そんなときは、余計に、「どうして、自分の意見でもないのに、こんなに苦労して、いくつもの関門を突破しなくちゃいけないんだろう」って、思うことでしょう。社員数2000人を超えるとムダな会議が増える傾向がありますが、もっと規模の小さい会社でも、同様の事例は珍しくはありません。いったい、どうすればよいのでしょう?
忖度によって謎の会議が増えていく
この「会議のための会議のための会議」問題は、なぜ起きるのでしょうか。
「そういうものだから」と上司や先輩から言われても納得いかないでしょう。では、間を飛ばすと何が起きるのか、それは、「上司から、『ぜんぜんだめだ、何やっていたんだ!』と激怒される」かもしれないということです。
過剰な気づかいによって、折り重なって増えていくので「忖度ミルフィーユ会議」とでも言いましょうか……。「他部署の了解を取っておかなくては」「きれいな資料を作ったほうがいいのでは」と、忖度によって会議が増えてしまう。過剰な気づかいは生産性を落とす大きな原因なのです。

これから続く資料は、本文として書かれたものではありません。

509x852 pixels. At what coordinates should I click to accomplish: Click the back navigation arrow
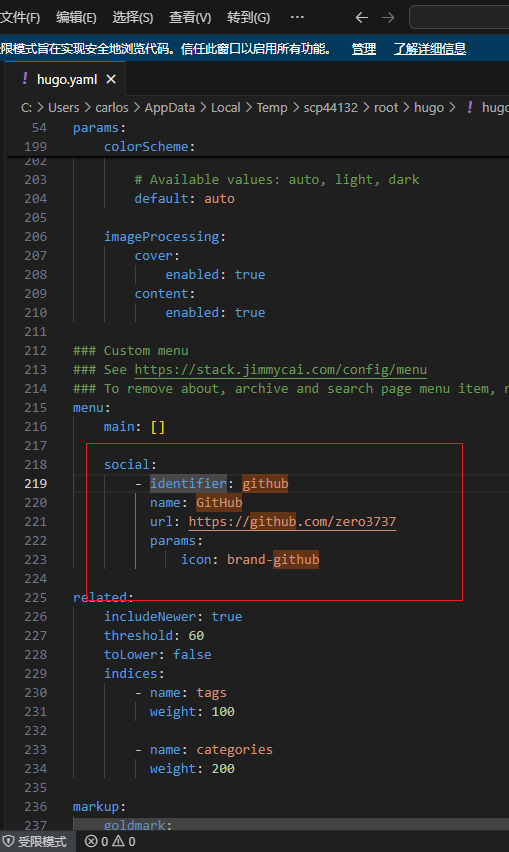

少しでも1つひとつの会議の手間を減らしたいですよね。
もしも、会議の設定自体を減らせないのであれば、資料を減らすという作戦はいかがでしょうか。著書『仕事ができる人のパワポはなぜ2色なのか?』でもお話ししましたが、1時間の経営会議のために、現場の社員は平均73時間かけて準備し、うち65時間が資料作成に費やされていました。
会議資料の4割は読まれない
ミルフィーユみたいに重なった会議それぞれに、分厚い資料を用意し、会議ごとに修正をいちいち入れるのはいかにもムダの多い作業です。経営会議本番に用意する資料の4割は、実際には見られることがないことも調査でわかっています。
そうした事情は、現場の社員だけでなく、管理職も気づいていながら、解決に手をつけられていないことが多いのです。であれば、ここは上司を巻き込んでしまうのが上策です。
課長であれば、部長からの評価を得たいものです。そこで、「部長は、細かな資料までは目を通さないので、わかりやすく簡潔な資料で提案しましょう」などという提案もできます。
現場の社員のみなさんの、ありがちな間違いとして「資料は立派なほうが評価される」という思い込みがあります。私は職業柄、数多くの経営者や役員の方々とお話をさせていただきましたが、資料が立派だから評価するという方は、ほぼゼロです。
むしろ、簡潔で要点を押さえたペラ1の資料のほうを評価するという方までいます。もし、可能であれば「資料はA3の1枚で文字サイズは14ポイント以上」とルールを提案してみてはいかがでしょうか。余計な手間も省けるはずです。